The strategy of three-dimensional Covalent Organic Frameworks to exclude dye contaminants in aqueous solutions

Abstract The development of effective solid adsorbents is necessary to remove organic pollutants from wastewater in response to the global water crisis. The present study investigates the adsorption behavior of dye pollutants on a 1, 3, 6, 8-tetrakis (4formylphenyl) pyrene (TFPPy) for the self-assembly of an innovative three-dimensional (3D) covalent organic frameworks (COFs). Molecular dynamics (MD) and the well-tempered metadynamics simulation were used to evaluate the ability of COFs to adsorb seven types of dye pollutants (DPs). These include methyl orange (MO), gentian violet (GV), brilliant green (BG), tolonium chloride (TC), methylene blue (MB), anionic congo red (CR), and rhodamine B (Rh B). To examine this process, several descriptors are calculated from the simulation trajectories, including interaction energies, root-mean-square deviation, radial distribution function, solvent-accessible surface area, mean square displacement, and the number of hydrogen bonds to figure out the process. After analyzing the data, it was found that the MO/COFs system displayed exceptional stability. It was confirmed by a significant value of −448.54 KJmol−1 for total interaction energy.
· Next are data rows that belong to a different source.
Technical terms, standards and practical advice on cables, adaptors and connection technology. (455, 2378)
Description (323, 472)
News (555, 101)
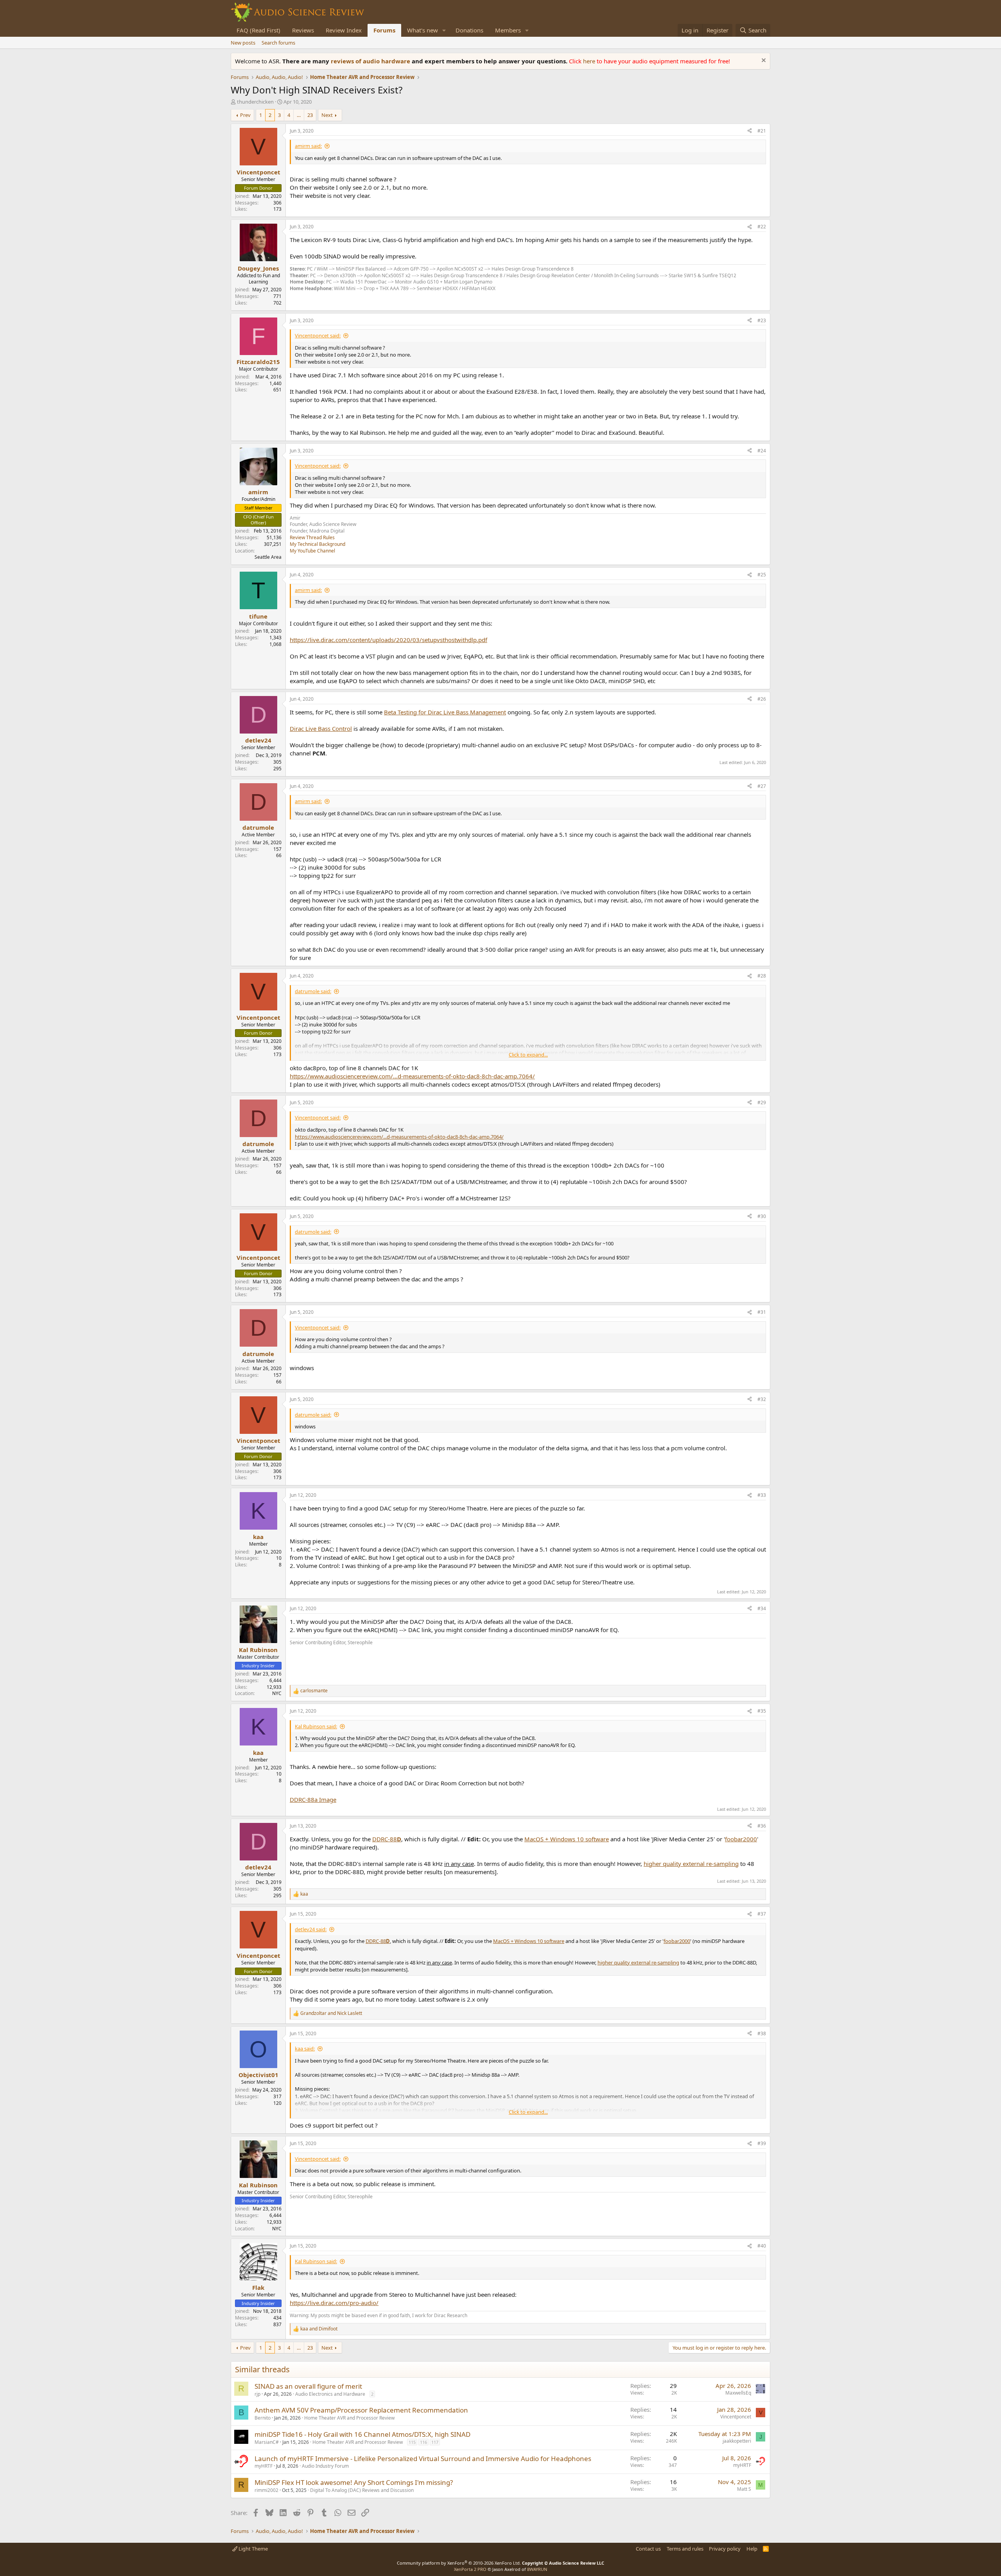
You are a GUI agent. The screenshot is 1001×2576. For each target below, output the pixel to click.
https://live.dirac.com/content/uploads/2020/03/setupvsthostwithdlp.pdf (388, 640)
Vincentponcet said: (318, 335)
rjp (257, 2394)
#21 (761, 130)
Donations (469, 30)
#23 (761, 320)
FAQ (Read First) (258, 30)
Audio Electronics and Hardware (330, 2394)
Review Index (344, 30)
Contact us (648, 2548)
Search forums (278, 42)
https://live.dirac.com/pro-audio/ (334, 2303)
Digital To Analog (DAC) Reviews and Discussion (362, 2490)
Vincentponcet (735, 2416)
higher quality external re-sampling (691, 1863)
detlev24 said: (310, 1929)
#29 (761, 1102)
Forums (384, 30)
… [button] (299, 114)
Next (327, 114)
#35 (761, 1711)
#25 (761, 574)
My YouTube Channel (312, 550)
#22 (761, 226)
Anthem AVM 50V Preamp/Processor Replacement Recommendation (361, 2410)
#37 (761, 1913)
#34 (761, 1608)
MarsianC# (267, 2442)
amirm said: (308, 145)
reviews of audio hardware (371, 61)
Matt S (744, 2489)
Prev (245, 114)
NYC (277, 1693)
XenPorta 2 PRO (470, 2569)
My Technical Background (317, 544)
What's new (422, 30)
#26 (761, 699)
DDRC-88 (386, 1839)
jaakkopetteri (737, 2441)
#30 (761, 1216)
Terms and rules (685, 2548)
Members (508, 30)
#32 (761, 1399)
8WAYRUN (537, 2569)
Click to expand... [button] (528, 1054)
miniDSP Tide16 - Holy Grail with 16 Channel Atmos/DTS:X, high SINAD (362, 2434)
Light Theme (252, 2548)
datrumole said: (313, 991)
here (590, 61)
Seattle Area (268, 557)
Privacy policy (725, 2548)
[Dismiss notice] (762, 61)
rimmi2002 (266, 2490)
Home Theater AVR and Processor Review (349, 2418)
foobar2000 (741, 1839)
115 (412, 2442)
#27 (761, 786)
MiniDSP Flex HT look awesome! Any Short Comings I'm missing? (354, 2482)
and (331, 2013)
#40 (761, 2245)
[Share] (749, 131)
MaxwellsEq (738, 2392)
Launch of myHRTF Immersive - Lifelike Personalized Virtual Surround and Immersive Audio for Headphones (423, 2458)
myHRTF (264, 2466)
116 (423, 2442)
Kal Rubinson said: (316, 1726)
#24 (761, 450)
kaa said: (305, 2048)
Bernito (263, 2418)
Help (751, 2548)
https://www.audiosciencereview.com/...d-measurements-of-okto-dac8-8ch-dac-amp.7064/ (412, 1076)
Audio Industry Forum (325, 2466)
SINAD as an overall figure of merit (308, 2386)
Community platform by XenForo (459, 2563)
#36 (761, 1826)
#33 (761, 1495)
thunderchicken (255, 101)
The density profile of dye molecules in the MO and Rh B-COFs systems exhibits the highest peaks at approximately 325.79, and 26.75 kg/m³, respectively. The free energy values for the DPs/COFs complexes at their global minima reached about, −512.127, −435.603, −381.244, −300.313, and −283.230 kJmol-1 for MO/GV/BG/TC/ and Rh B with the COFs, respectively. The nature of the design of TFFPy-COF’s unique, ultrafast kinetics, high adsorption capacity, and good reusability endow them with great potential for removing dyes in an aqueous environment.